Concile de Constance.

Sur le bord occidental du lac de Constance, la ville de ce nom fut bâtie, dit-on, par Constantin. Sigismond la choisit pour être le théâtre où cette scène devait se passer. Jamais assemblée n’avait été plus nombreuse que celle de Pise : le concile de Constance le fut davantage.

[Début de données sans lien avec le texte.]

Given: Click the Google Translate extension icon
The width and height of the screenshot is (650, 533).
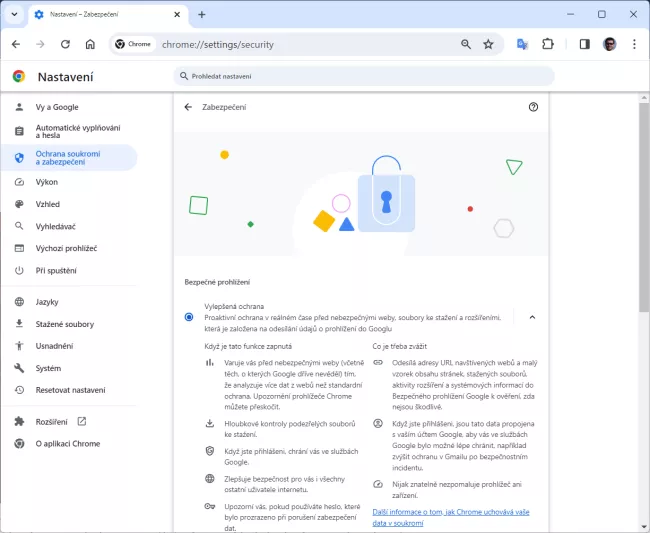Looking at the screenshot, I should pyautogui.click(x=522, y=44).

Outre la foule de prélats et de docteurs, il y eut cent vingt-huit grands vassaux de l’empire ; l’empereur y fut presque toujours présent. Les électeurs de Mayence, de Saxe, du Palatinat, de Brandebourg, les ducs de Bavière, d’Autriche, et de Silésie, y assistèrent ; vingt-sept ambassadeurs y représentèrent leurs souverains : chacun y disputa de luxe et de magnificence ; on en peut juger par le nombre de cinquante orfèvres qui vinrent s’y établir avec leurs ouvriers pendant la tenue du concile ; on y compta cinq cents joueurs d’instruments, qu’on appelait alors ménétriers, et sept cent dix-huit courtisanes, sous la protection du magistrat. Il fallut bâtir des cabanes de bois pour loger tous ces esclaves du luxe et de l’incontinence, que les seigneurs, et, dit-on, les pères du concile traînaient après eux. On ne rougissait point de cette coutume ; elle était autorisée dans tous les États, comme elle le fut autrefois chez presque tous les peuples de l’antiquité. Au reste, l’Église de France donnait à chaque archevêque député au concile dix francs par jour (qui reviennent environ à soixante-dix de nos livres), huit à un évêque, cinq à un abbé, et trois à un docteur.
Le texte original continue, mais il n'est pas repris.